EXERCISE MATERIAL
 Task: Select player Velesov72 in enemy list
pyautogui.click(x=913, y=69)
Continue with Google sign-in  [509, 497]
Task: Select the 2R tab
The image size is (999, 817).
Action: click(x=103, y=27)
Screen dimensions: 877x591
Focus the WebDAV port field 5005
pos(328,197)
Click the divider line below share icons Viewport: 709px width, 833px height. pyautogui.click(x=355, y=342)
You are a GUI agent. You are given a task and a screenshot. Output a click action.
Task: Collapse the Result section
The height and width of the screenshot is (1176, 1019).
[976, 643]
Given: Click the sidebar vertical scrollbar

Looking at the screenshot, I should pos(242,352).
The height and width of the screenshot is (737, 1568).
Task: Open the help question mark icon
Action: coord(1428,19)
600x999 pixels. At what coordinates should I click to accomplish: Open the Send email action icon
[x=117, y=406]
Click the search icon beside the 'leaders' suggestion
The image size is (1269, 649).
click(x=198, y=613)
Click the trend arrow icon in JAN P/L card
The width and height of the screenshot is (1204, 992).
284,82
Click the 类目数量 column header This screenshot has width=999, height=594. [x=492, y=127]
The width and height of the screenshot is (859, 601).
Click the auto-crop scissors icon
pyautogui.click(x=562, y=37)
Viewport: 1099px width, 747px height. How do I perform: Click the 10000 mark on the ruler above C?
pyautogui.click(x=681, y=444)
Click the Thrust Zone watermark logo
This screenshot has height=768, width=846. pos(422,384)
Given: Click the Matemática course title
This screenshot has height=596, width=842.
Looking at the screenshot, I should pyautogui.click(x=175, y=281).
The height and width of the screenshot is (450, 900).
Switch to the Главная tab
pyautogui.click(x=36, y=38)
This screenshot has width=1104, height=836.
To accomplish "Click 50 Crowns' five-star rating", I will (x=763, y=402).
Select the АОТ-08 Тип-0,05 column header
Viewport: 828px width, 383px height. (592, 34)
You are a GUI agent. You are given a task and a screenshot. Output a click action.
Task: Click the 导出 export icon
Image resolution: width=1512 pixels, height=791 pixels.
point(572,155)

REQUIRED WORK
Reproduce exactly, and only, the lines from the start of the entries through the one that contains "Click the 类目数量".

ANSWER BOX
 Task: Select player Velesov72 in enemy list
pyautogui.click(x=913, y=69)
Continue with Google sign-in  [509, 497]
Task: Select the 2R tab
The image size is (999, 817).
Action: click(x=103, y=27)
Screen dimensions: 877x591
Focus the WebDAV port field 5005
pos(328,197)
Click the divider line below share icons Viewport: 709px width, 833px height. pyautogui.click(x=355, y=342)
You are a GUI agent. You are given a task and a screenshot. Output a click action.
Task: Collapse the Result section
The height and width of the screenshot is (1176, 1019).
[976, 643]
Given: Click the sidebar vertical scrollbar

Looking at the screenshot, I should pos(242,352).
The height and width of the screenshot is (737, 1568).
Task: Open the help question mark icon
Action: coord(1428,19)
600x999 pixels. At what coordinates should I click to accomplish: Open the Send email action icon
[x=117, y=406]
Click the search icon beside the 'leaders' suggestion
The image size is (1269, 649).
click(x=198, y=613)
Click the trend arrow icon in JAN P/L card
The width and height of the screenshot is (1204, 992).
284,82
Click the 类目数量 column header This screenshot has width=999, height=594. [x=492, y=127]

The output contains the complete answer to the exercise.